• [TASK TO CARRY OUT]
Reproduce the listing below, substituting "desktop agent" for every occurrence of "GUI agent" and leaving all other text unchanged.

[Element lookup records]
---------------

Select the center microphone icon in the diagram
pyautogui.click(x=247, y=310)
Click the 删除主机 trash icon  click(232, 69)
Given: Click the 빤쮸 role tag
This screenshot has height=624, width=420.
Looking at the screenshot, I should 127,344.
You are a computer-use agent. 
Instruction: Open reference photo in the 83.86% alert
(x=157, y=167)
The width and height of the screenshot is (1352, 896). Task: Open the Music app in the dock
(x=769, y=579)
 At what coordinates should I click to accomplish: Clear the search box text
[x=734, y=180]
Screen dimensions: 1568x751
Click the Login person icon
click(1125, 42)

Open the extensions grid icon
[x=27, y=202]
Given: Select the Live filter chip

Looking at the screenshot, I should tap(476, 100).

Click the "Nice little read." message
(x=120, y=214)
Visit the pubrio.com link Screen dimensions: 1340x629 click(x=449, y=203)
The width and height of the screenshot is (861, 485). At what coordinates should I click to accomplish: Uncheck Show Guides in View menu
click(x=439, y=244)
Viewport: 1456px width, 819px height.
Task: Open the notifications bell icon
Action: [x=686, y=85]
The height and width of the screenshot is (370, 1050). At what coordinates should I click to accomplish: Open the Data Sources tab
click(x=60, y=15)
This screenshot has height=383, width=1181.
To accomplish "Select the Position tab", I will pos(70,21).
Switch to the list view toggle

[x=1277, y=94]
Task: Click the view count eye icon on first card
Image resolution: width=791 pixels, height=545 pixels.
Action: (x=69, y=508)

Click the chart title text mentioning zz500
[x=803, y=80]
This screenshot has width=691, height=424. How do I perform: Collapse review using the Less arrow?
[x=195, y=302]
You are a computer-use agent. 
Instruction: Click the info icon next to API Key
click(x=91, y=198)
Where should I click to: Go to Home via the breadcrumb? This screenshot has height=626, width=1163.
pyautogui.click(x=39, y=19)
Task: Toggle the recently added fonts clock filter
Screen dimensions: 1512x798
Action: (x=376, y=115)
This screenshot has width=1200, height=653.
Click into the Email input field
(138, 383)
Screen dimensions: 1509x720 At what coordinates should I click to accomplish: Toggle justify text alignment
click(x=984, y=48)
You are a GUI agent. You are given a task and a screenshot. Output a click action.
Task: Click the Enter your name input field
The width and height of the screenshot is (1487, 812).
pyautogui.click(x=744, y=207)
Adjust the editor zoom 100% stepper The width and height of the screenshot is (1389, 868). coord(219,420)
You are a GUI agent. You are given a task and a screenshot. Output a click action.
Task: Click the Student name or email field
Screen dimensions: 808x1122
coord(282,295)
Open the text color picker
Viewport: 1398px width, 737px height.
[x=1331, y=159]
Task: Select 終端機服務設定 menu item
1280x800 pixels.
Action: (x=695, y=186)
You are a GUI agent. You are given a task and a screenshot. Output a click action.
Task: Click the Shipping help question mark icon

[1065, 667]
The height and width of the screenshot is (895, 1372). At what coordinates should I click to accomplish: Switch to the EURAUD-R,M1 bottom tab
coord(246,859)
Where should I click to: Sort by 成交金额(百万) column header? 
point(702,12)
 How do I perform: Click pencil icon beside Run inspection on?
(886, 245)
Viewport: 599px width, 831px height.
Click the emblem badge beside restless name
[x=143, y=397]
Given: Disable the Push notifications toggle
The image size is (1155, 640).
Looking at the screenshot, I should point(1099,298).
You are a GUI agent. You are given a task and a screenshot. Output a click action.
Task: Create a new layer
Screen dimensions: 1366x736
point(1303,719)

---------------

• [WRITTEN REPLY]
Select the center microphone icon in the diagram
pyautogui.click(x=247, y=310)
Click the 删除主机 trash icon  click(232, 69)
Given: Click the 빤쮸 role tag
This screenshot has height=624, width=420.
Looking at the screenshot, I should 127,344.
You are a computer-use agent. 
Instruction: Open reference photo in the 83.86% alert
(x=157, y=167)
The width and height of the screenshot is (1352, 896). Task: Open the Music app in the dock
(x=769, y=579)
 At what coordinates should I click to accomplish: Clear the search box text
[x=734, y=180]
Screen dimensions: 1568x751
Click the Login person icon
click(1125, 42)

Open the extensions grid icon
[x=27, y=202]
Given: Select the Live filter chip

Looking at the screenshot, I should tap(476, 100).

Click the "Nice little read." message
(x=120, y=214)
Visit the pubrio.com link Screen dimensions: 1340x629 click(x=449, y=203)
The width and height of the screenshot is (861, 485). At what coordinates should I click to accomplish: Uncheck Show Guides in View menu
click(x=439, y=244)
Viewport: 1456px width, 819px height.
Task: Open the notifications bell icon
Action: [x=686, y=85]
The height and width of the screenshot is (370, 1050). At what coordinates should I click to accomplish: Open the Data Sources tab
click(x=60, y=15)
This screenshot has height=383, width=1181.
To accomplish "Select the Position tab", I will pos(70,21).
Switch to the list view toggle

[x=1277, y=94]
Task: Click the view count eye icon on first card
Image resolution: width=791 pixels, height=545 pixels.
Action: (x=69, y=508)

Click the chart title text mentioning zz500
[x=803, y=80]
This screenshot has width=691, height=424. How do I perform: Collapse review using the Less arrow?
[x=195, y=302]
You are a computer-use agent. 
Instruction: Click the info icon next to API Key
click(x=91, y=198)
Where should I click to: Go to Home via the breadcrumb? This screenshot has height=626, width=1163.
pyautogui.click(x=39, y=19)
Task: Toggle the recently added fonts clock filter
Screen dimensions: 1512x798
Action: (x=376, y=115)
This screenshot has width=1200, height=653.
Click into the Email input field
(138, 383)
Screen dimensions: 1509x720 At what coordinates should I click to accomplish: Toggle justify text alignment
click(x=984, y=48)
You are a desktop agent. You are given a task and a screenshot. Output a click action.
Task: Click the Enter your name input field
The width and height of the screenshot is (1487, 812).
pyautogui.click(x=744, y=207)
Adjust the editor zoom 100% stepper The width and height of the screenshot is (1389, 868). coord(219,420)
You are a desktop agent. You are given a task and a screenshot. Output a click action.
Task: Click the Student name or email field
Screen dimensions: 808x1122
coord(282,295)
Open the text color picker
Viewport: 1398px width, 737px height.
[x=1331, y=159]
Task: Select 終端機服務設定 menu item
1280x800 pixels.
Action: (x=695, y=186)
You are a desktop agent. You are given a task and a screenshot. Output a click action.
Task: Click the Shipping help question mark icon

[1065, 667]
The height and width of the screenshot is (895, 1372). At what coordinates should I click to accomplish: Switch to the EURAUD-R,M1 bottom tab
coord(246,859)
Where should I click to: Sort by 成交金额(百万) column header? 
point(702,12)
 How do I perform: Click pencil icon beside Run inspection on?
(886, 245)
Viewport: 599px width, 831px height.
Click the emblem badge beside restless name
[x=143, y=397]
Given: Disable the Push notifications toggle
The image size is (1155, 640).
Looking at the screenshot, I should point(1099,298).
You are a desktop agent. You are given a task and a screenshot. Output a click action.
Task: Create a new layer
Screen dimensions: 1366x736
point(1303,719)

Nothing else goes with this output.